Damals wie heute muss die Geschäftsleitung im Streikfall dafür Sorge tragen, dass die genannten Stationen geräumt, die Patienten verlegt und die Betten nicht neu vergeben werden. Das schreibt eine zwischen ver.di und Charité geschlossene Notdienstvereinbarung fest. Demnach muss aber die Gewerkschaft die Stilllegung von Betten mindestens drei, die Schließung von Stationen wenigstens sechs Tage vorher ankündigen. Der Klinikleitung bleibt noch eine Möglichkeit, den Arbeitskampf zumindest hinauszuschieben: Sie könnte die Schlichtung anrufen. Dadurch wäre es ver.di vorübergehend untersagt, zu Arbeitsniederlegungen aufzurufen.
„Unser Ziel ist die dringend nötige Entlastung der Beschäftigten durch die Einstellung zusätzlicher Kräfte“, erklärte Becker. „Die Kolleginnen und Kollegen haben schon jetzt deutlich gemacht, dass sie bereit sind, dafür zu kämpfen. Ich kann der Charité nur raten, dem endlich nachzugeben.“ Eine Verbesserung der Personalsituation sei schließlich nicht nur im Interesse der Beschäftigten, sondern auch einer qualitativ hochwertigen Krankenversorgung, so der Gewerkschafter.
Tatsächlich ist der Zusammenhang zwischen fehlenden Pflegekräften und schlechter Patientenversorgung vielfach nachgewiesen. So kommt beispielsweise eine aktuelle Untersuchung der University of Pennsylvania zu dem Schluss, dass übermäßige Arbeitsbelastung die Todesraten im Krankenhaus deutlich nach oben treibt. Der im Fachmagazin The Lancet veröffentlichten Studie zufolge erhöht jeder Patient, den eine Krankenschwester zusätzlich versorgt, das Todesfallrisiko um sieben Prozent.
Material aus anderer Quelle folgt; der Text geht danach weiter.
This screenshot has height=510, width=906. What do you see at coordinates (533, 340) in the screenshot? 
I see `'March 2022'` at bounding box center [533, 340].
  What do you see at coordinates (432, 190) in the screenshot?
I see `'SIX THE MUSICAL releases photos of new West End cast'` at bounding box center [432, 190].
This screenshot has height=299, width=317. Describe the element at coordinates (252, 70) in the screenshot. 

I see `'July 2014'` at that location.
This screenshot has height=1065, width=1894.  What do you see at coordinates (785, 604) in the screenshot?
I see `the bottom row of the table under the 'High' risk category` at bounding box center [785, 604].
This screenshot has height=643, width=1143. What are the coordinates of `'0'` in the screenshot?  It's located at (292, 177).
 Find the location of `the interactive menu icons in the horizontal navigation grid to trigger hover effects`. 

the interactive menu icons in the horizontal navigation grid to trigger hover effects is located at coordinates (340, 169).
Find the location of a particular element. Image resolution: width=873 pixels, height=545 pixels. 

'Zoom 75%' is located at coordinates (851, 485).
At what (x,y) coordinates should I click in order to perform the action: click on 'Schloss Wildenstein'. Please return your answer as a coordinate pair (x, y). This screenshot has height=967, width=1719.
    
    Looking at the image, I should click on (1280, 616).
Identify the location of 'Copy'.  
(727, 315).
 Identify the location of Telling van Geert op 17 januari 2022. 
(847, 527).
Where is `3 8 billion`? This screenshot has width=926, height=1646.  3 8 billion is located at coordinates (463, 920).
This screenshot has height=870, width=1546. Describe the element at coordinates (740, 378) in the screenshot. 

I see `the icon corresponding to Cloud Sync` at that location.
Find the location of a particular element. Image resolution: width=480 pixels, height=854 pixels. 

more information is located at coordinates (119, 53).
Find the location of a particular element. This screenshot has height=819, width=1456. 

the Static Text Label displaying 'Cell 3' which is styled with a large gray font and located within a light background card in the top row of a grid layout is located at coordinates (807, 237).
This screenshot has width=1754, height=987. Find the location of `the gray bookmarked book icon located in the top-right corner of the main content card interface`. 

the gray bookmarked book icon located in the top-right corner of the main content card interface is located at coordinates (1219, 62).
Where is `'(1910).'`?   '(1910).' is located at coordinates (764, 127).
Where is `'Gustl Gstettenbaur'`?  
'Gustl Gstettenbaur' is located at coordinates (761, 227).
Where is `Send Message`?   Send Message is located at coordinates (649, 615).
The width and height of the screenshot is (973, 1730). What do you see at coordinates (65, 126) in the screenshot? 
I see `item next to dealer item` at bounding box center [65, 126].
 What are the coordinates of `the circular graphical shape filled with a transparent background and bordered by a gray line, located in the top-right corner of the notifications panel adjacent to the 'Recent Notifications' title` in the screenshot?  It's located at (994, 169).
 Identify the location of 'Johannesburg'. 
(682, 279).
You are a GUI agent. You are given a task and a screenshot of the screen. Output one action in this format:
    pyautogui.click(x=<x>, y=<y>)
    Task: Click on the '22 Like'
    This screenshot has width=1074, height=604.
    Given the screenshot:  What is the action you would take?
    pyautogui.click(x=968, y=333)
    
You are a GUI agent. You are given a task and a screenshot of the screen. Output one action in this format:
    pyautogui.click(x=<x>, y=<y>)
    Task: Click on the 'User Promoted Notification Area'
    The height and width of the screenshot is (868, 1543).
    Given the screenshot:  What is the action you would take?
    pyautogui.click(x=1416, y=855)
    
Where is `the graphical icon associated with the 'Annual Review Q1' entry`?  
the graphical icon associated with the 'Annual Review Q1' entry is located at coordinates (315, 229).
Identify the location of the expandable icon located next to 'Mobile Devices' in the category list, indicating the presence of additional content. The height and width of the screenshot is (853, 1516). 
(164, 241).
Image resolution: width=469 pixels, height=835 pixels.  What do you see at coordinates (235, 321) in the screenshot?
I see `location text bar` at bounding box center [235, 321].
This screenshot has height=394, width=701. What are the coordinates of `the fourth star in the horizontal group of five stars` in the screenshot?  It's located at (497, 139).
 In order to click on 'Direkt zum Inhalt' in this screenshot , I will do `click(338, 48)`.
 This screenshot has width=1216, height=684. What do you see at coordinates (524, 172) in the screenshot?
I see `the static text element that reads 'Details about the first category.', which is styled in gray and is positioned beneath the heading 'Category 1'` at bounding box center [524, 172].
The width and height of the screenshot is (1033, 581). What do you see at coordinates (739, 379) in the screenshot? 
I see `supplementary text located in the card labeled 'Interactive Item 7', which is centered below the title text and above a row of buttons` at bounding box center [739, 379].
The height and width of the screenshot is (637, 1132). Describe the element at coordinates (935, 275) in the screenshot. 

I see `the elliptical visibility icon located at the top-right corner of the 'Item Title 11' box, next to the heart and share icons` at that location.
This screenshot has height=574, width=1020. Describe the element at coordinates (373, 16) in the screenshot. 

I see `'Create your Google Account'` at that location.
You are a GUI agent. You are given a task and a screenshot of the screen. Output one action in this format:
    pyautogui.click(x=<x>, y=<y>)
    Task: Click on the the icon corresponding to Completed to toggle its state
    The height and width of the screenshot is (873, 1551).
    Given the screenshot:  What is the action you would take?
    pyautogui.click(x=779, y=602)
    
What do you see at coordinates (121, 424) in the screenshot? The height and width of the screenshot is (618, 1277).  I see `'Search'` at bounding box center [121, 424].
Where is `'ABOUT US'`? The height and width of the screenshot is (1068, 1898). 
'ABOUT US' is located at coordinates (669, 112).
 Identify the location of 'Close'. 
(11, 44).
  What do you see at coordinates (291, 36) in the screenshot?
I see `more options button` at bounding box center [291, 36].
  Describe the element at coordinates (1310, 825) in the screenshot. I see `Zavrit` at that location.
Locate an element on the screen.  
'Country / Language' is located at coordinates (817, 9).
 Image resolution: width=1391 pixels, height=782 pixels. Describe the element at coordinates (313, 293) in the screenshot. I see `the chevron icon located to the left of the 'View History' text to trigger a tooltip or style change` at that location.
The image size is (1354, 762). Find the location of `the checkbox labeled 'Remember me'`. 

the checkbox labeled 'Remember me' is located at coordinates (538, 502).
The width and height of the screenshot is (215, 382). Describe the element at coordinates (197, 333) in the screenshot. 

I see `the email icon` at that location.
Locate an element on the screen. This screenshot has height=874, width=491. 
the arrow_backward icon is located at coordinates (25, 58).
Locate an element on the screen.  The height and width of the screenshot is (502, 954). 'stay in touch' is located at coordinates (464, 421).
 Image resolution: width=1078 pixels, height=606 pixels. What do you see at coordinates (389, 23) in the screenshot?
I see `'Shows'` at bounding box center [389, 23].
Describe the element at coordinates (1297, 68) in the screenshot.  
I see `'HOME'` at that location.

Nicht nur an der Charité, auch anderswo ist die Personalsituation in den Kliniken desaströs. Nach ver.di-Berechnungen fehlen in den Krankenhäusern bundesweit 162.000 Beschäftigte, allein 70.000 davon in der Pflege. Die Gewerkschaft fordert deshalb ein Gesetz, das den Häusern personelle Mindeststandards verbindlich vorschreibt. Der Konflikt an der Charité könnte diesem Anliegen noch einmal große Aufmerksamkeit bescheren.